*** Data shown ***
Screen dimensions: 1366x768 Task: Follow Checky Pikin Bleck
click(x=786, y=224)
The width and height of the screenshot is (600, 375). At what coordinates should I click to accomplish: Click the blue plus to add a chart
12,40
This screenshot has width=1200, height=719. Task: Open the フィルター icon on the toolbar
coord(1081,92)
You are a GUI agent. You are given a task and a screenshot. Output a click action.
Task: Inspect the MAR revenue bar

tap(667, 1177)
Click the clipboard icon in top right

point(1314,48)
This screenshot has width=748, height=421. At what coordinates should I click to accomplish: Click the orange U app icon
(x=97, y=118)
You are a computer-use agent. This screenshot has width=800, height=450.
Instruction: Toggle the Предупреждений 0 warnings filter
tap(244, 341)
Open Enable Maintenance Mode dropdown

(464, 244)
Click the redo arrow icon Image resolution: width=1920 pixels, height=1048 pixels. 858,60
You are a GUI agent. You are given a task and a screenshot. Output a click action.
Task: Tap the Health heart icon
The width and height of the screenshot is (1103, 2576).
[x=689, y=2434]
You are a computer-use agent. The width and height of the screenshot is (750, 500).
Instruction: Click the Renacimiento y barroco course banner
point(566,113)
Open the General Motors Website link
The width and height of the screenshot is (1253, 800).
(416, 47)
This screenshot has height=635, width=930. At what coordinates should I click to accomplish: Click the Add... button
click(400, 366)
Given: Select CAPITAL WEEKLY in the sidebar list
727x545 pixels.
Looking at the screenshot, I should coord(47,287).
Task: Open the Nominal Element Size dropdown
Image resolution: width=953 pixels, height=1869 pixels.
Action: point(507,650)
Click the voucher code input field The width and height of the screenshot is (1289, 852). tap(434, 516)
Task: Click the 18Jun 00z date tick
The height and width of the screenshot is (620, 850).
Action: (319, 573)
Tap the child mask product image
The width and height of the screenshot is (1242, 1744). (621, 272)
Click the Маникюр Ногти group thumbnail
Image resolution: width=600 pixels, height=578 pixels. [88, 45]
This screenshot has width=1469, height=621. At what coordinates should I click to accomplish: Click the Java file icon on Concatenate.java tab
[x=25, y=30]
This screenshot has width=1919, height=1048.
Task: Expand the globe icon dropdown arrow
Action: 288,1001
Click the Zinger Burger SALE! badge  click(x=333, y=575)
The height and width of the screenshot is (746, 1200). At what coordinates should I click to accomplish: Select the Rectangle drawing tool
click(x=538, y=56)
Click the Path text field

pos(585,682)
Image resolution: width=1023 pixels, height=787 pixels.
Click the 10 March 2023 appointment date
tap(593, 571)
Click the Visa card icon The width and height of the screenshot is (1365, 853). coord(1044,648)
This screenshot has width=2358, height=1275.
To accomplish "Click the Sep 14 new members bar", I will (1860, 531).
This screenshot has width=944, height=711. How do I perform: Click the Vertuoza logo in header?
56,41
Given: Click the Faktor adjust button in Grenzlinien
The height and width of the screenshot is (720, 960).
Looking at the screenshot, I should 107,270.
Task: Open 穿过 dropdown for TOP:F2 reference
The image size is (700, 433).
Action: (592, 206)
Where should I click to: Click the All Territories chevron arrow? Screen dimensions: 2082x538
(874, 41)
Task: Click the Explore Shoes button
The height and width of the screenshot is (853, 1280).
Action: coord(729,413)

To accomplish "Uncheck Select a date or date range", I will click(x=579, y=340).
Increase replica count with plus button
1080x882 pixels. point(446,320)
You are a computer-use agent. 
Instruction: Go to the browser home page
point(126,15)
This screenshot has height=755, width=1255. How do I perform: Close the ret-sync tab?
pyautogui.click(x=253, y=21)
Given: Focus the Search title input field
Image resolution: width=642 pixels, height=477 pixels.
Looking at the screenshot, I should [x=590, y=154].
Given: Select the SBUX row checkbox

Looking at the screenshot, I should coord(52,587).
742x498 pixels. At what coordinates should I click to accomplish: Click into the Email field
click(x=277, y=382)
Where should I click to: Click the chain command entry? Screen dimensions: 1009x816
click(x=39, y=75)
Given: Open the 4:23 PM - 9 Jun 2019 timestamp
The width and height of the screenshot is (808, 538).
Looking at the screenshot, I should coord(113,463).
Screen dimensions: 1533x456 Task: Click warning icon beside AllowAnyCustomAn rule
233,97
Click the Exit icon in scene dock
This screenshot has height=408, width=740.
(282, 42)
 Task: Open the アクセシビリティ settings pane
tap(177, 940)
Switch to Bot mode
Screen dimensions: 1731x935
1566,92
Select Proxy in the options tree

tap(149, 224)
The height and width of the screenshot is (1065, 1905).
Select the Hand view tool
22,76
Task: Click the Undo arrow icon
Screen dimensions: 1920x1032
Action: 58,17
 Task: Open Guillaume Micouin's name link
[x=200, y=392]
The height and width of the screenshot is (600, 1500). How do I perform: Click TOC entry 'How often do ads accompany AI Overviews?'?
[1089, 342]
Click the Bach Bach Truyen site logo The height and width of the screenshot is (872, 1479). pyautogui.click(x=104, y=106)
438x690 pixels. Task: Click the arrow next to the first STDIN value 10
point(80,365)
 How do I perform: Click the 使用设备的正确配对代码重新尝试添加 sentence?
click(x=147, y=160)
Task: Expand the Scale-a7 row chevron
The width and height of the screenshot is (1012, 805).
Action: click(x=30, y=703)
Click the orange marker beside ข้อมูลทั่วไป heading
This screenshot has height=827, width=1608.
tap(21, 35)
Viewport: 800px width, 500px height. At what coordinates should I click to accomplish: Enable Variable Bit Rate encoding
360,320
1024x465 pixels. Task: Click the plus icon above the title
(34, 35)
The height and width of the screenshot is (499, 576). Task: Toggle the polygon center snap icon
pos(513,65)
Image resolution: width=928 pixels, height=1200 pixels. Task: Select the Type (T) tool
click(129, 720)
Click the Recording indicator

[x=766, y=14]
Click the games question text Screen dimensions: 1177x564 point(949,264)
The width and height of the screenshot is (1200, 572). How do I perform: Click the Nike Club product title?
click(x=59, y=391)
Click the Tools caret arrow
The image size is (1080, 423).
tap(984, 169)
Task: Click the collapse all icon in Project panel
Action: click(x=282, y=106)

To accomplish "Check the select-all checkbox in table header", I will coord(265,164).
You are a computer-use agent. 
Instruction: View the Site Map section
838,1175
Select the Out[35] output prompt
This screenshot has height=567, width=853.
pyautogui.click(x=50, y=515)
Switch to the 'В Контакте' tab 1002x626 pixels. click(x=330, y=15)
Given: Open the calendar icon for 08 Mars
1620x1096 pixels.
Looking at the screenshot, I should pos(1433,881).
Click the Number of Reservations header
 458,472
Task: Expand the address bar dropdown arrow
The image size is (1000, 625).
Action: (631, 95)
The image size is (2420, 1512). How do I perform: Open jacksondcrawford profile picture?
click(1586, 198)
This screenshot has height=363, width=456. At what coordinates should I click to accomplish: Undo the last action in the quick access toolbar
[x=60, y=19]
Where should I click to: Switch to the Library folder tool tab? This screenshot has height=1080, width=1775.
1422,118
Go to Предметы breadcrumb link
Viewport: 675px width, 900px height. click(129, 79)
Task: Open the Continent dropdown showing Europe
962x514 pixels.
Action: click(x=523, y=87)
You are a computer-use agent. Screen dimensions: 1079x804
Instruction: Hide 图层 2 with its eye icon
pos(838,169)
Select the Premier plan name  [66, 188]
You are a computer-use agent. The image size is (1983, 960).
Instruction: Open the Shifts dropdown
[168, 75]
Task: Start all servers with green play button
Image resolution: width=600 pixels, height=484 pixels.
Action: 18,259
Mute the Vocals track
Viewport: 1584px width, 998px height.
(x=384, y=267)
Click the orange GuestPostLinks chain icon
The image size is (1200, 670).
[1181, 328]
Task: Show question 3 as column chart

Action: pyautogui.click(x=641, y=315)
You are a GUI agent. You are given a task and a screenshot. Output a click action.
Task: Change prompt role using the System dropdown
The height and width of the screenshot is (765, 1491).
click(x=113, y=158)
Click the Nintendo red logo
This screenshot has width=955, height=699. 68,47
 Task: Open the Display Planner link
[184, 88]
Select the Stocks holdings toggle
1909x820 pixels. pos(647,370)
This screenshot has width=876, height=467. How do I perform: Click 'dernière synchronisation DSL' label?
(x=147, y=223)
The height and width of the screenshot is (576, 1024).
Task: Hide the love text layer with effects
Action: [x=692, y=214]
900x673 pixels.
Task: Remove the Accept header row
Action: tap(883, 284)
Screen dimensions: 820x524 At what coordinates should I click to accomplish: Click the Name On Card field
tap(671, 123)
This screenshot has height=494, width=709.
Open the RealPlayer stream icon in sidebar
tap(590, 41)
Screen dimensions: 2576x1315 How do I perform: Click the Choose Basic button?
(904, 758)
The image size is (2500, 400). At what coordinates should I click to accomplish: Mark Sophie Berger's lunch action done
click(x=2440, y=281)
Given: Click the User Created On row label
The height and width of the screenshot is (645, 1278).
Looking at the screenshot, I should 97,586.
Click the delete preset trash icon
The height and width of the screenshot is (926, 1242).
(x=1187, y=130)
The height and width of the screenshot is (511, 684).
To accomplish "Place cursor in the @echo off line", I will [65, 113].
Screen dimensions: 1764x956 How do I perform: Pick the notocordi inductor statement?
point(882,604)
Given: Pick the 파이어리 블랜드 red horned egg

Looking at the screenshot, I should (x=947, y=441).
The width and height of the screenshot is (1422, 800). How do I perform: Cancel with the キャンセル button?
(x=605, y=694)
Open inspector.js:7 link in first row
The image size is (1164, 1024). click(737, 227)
*** End of Data shown ***
* _Task_
Using the entries above, return each line that includes the word "prompt".

* _Response to this task_
Select the Out[35] output prompt
Task: Change prompt role using the System dropdown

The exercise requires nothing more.